After much deliberation, the Python Steering Council is happy to announce that 
we have chosen to accept PEP 634, and its companion PEPs 635 and 636, 
collectively known as the Pattern Matching PEPs. We acknowledge that Pattern 
Matching is an extensive change to Python and that reaching consensus across 
the entire community is close to impossible.  Different people have 
reservations or concerns around different aspects of the semantics and the 
syntax (as does the Steering Council). In spite of this, after much 
deliberation, reviewing all conversations around these PEPs, as well as 
competing proposals and existing poll results, and after several in-person 
discussions with the PEP authors, we are confident that Pattern Matching as 
specified in PEP 634, et al, will be a great addition to the Python language.

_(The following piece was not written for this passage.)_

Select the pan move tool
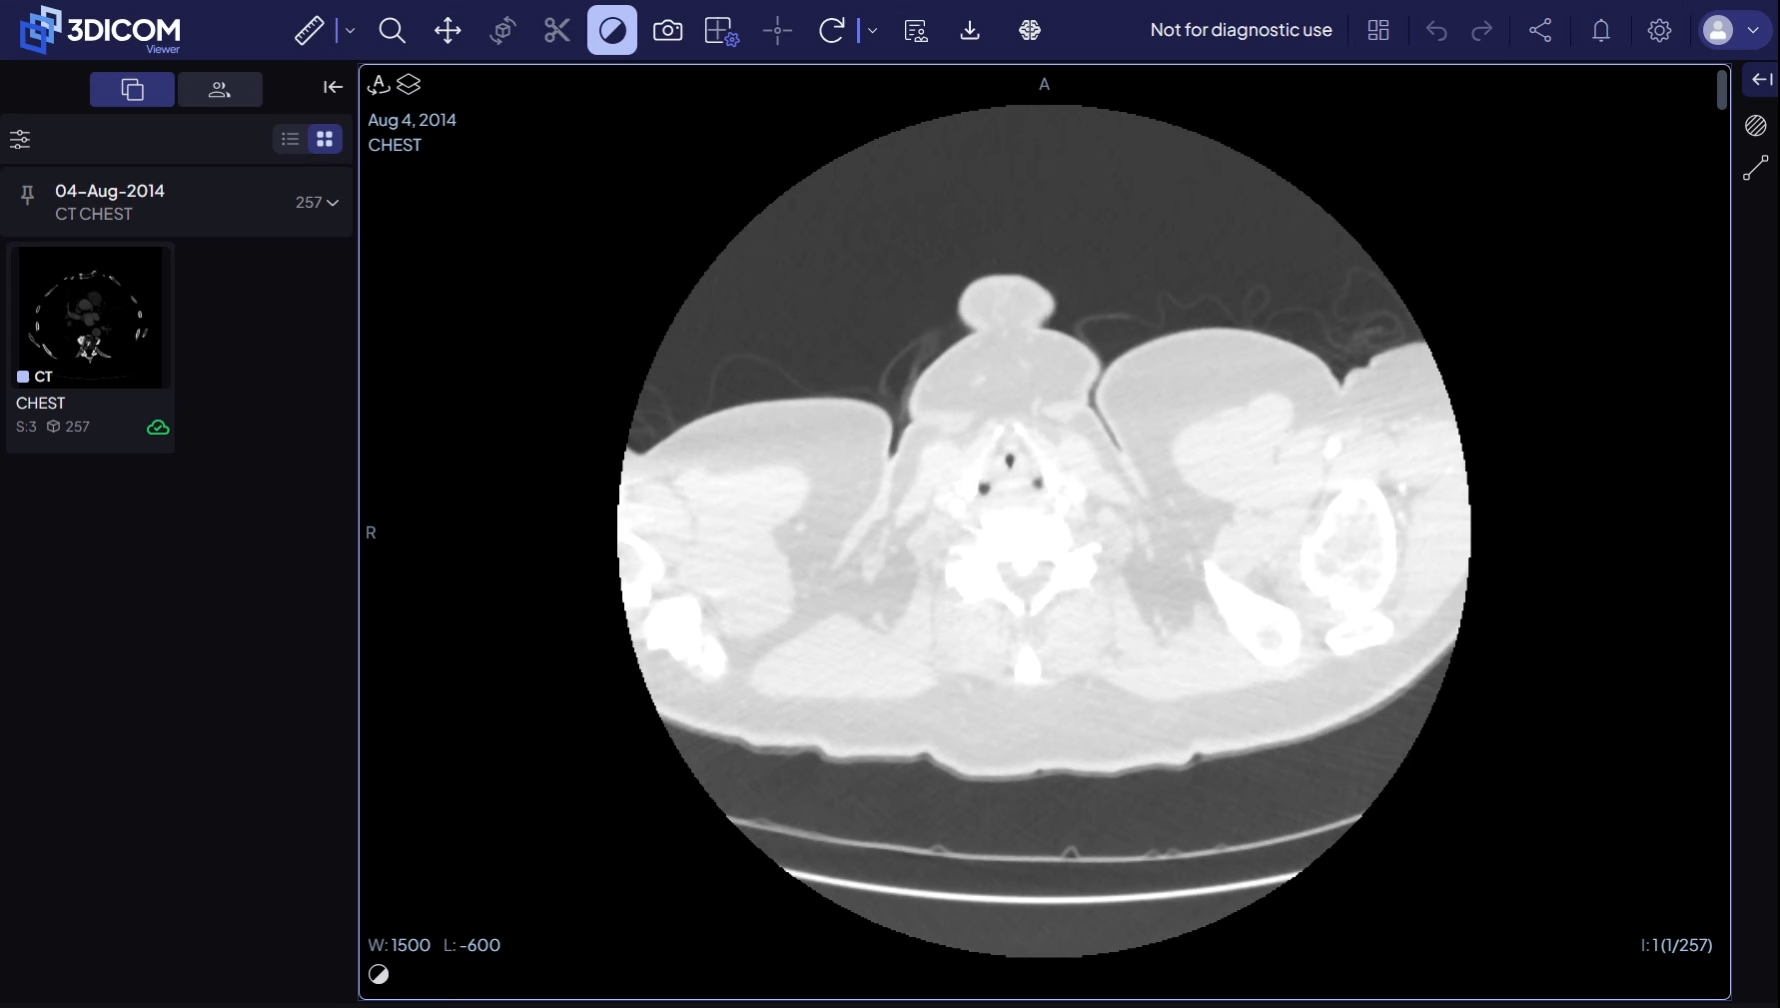The width and height of the screenshot is (1780, 1008). pyautogui.click(x=447, y=30)
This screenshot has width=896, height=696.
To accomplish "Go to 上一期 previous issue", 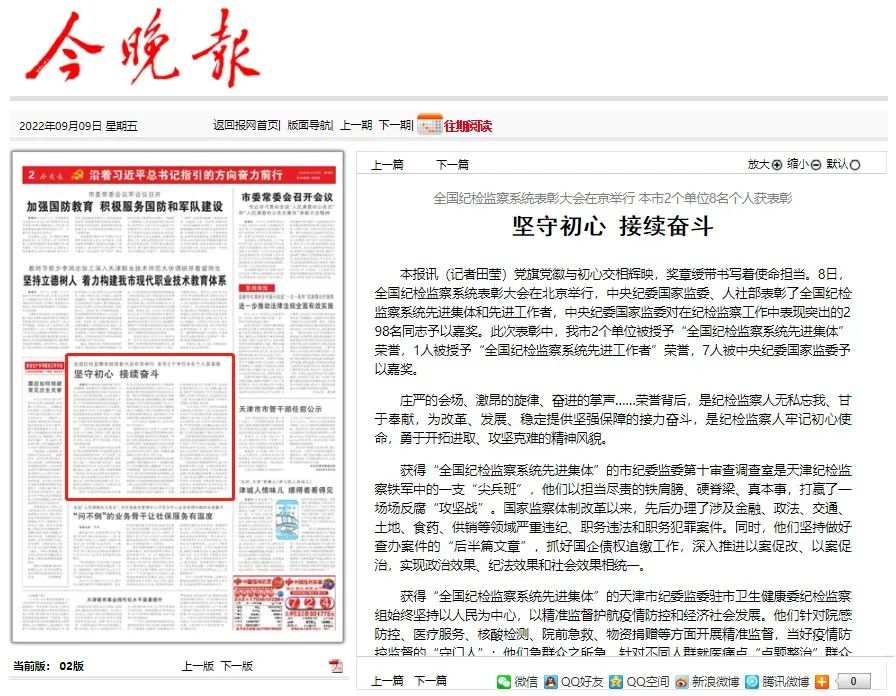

We also recognize that such a large new feature needs to be accompanied by 
comprehensive documentation and specification, both in the tutorial section of 
the documentation and in the language reference. We consider that the presence 
of such high-quality documentation must be present on the first release of 
Python 3.10, and therefore its absence should be considered a release blocker.  
We do not consider the PEPs or any possible external documentation to be 
sufficient.

At the same time, we’re rejecting PEPs 640 and 642. Both PEPs have received 
little support from core developers. PEP 642’s proposed syntax does not seem 
like the right way to solve the jagged edges in PEP 634’s syntax, although the 
SC understands the desire to improve those aspects of the Pattern Matching 
proposal.

Regarding that, we would also like to mention that changes building on top of 
PEP 634 (even PEPs 640 and 642 if they now gain support) can still be submitted 
via the PEP process for review using the regular channels (discussions in 
python-dev or the https://discuss.python.org/ server), followed by a formal 
submission to the Steering Council for consideration, taking into account that 
backwards-incompatible changes can only be made before the feature freeze point 
of Python 3.10.  See PEP 619 (https://www.python.org/dev/peps/pep-0619/) for 
details on the release schedule for Python 3.10.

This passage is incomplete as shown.